• COMPITI ED ESERCIZI:
• A. Nel testo di lettura, quale articolo del codice penale prevede al secondo comma la circostanza aggravante speciale?
• B. Riporta tutte le espressioni che il testo di lettura mette tra virgolette.
• C. In base al testo di lettura, indica se ciascuna affermazione è corretta (sì o no) e cita le parole del testo che lo stabiliscono.
(i) Il delitto di maltrattamenti in famiglia è un delitto abituale.
(ii) Per la Corte di Cassazione, l'abitualità richiede sempre atti compiuti in un lasso temporale prolungato.
(iii) L'aggravante speciale prevede che la pena sia aumentata fino al doppio.

• TESTO DI LETTURA:
○ ○ ○ ○ ○

Tale situazione era stata non solo percepita distintamente dalla minore, ma anche avvertita da lei come condizionante, e risultata al fine peggiorativa della sua già fragile condizione psico-fisica; si è così determinata quella particolare ipotesi di maltrattamenti consistente in comportamenti vessatori non rivolti direttamente in danno di un figlio minore, ma che lo coinvolgono indirettamente, come involontario spettatore delle condotte poste in essere nei riguardi di altri componenti della famiglia, a condizione che sia stata accertata l'abitualità delle condotte e che le stesse siano idonee ad incidere sull'equilibrio psicofisico dello spettatore passivo.

Il REATO E L’AGGRAVANTE

Il delitto di maltrattamenti in famiglia è un delitto abituale, in quanto il significato stesso del termine “maltrattare” – verbo usato nella costruzione della condotta dal legislatore – indica un comportamento che non si consuma con un unico atto offensivo ma che tende a perpetuarsi in un arco temporale più o meno lungo.

In altri termini, le vessazioni fisiche o morali a cui viene sottoposta “una persona della famiglia o comunque convivente” devono essere plurime e reiterate nel tempo.

Recentemente, la Corte di Cassazione ha precisato che l'abitualità nel reato di maltrattamenti in famiglia può essere integrata anche nel caso di più atti, delittuosi o meno, che vengano posti in essere in un lasso temporale non necessariamente prolungato, a condizione che la protrazione della condotta sia comunque idonea a dar luogo ad uno stato di vessazione e soggezione dei familiari conviventi della vittima del reato.

La durata complessiva dell'arco temporale entro il quale si manifestano le condotte maltrattanti è dunque un dato tendenzialmente neutro ai fini della configurabilità del reato, fermo restando che, se la convivenza si è protratta per un periodo limitato, occorrerà che i maltrattamenti siano posti in essere in maniera continuativa e ravvicinata.

In definitiva, secondo i giudici di legittimità, tanto più è ridotto il periodo della convivenza, tanto maggiore deve essere la ripetitività ed offensività delle condotte maltrattanti, affinché si ritenga instaurato quel clima di abituale vessazione della persona offesa che costituisce l'elemento tipico del reato in esame.

Al secondo comma, l’art. 572 del codice penale prevede una circostanza aggravante speciale (“La pena è aumentata fino alla metà se il fatto è commesso in presenza o in danno di persona minore (…)”) che lambisce il concetto giurisprudenziale di “violenza assistita”.

○ ○ ○ ○ ○

• RIGHE MOSTRATE:

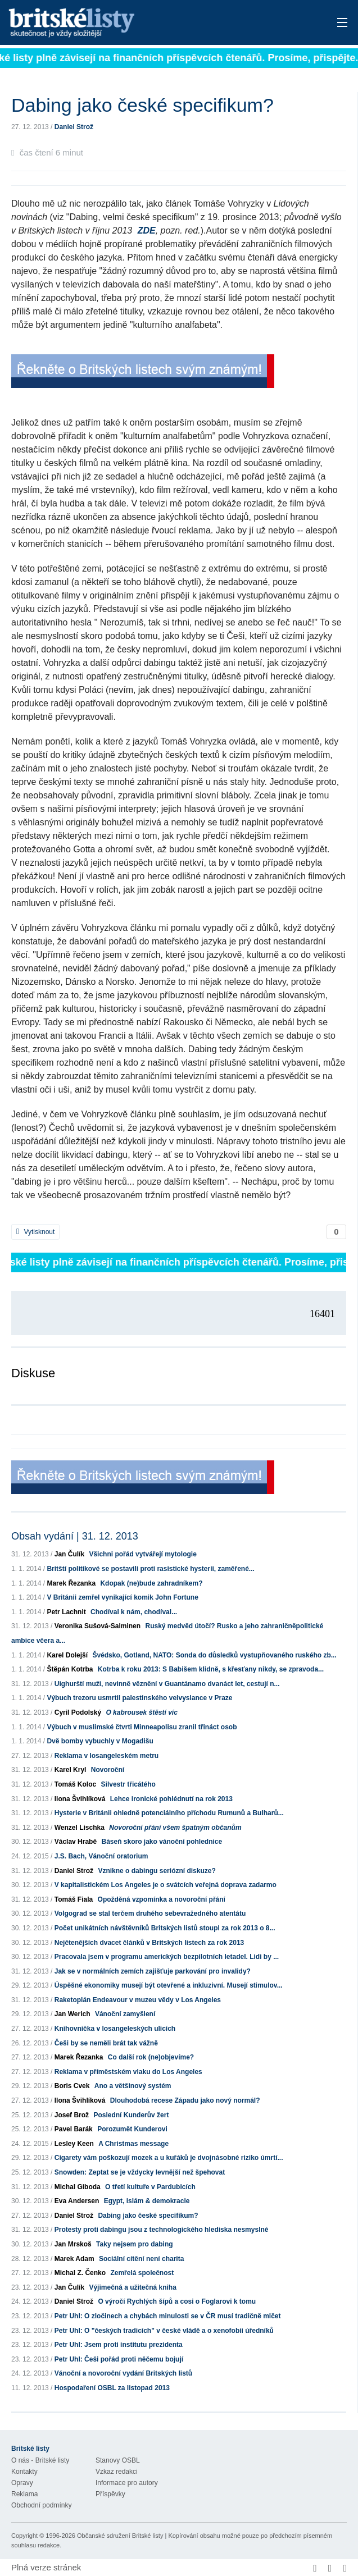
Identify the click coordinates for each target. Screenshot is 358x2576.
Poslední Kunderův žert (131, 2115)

○ ○ ○ ○ ○

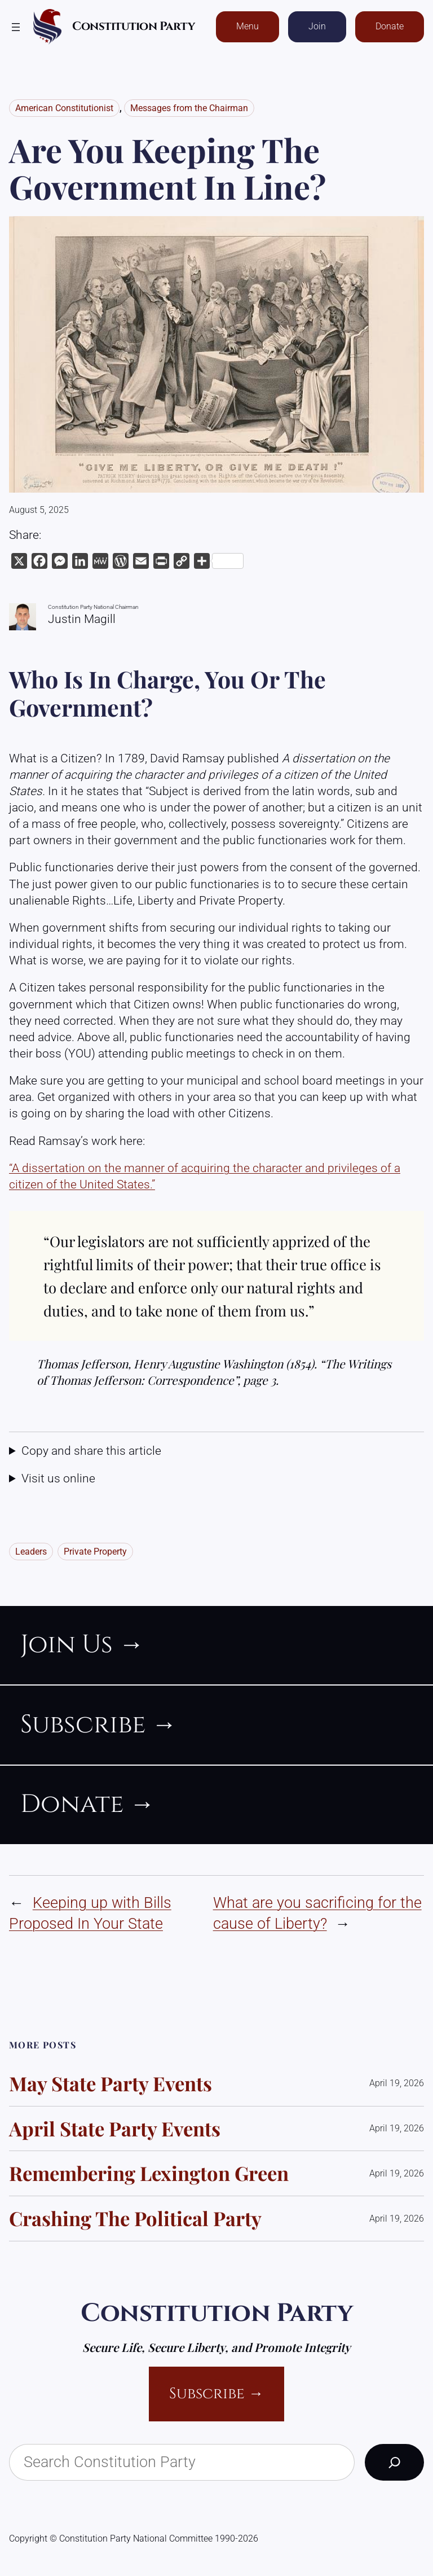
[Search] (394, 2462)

○ ○ ○ ○ ○

• SOLUZIONI DEGLI ESERCIZI:
• A. L'art. 572 del codice penale.

• B.
- “maltrattare”
- “una persona della famiglia o comunque convivente”
- “La pena è aumentata fino alla metà se il fatto è commesso in presenza o in danno di persona minore (…)”
- “violenza assistita”

• C.
(i) Sì: "Il delitto di maltrattamenti in famiglia è un delitto abituale"
(ii) No: "in un lasso temporale non necessariamente prolungato"
(iii) No: "La pena è aumentata fino alla metà"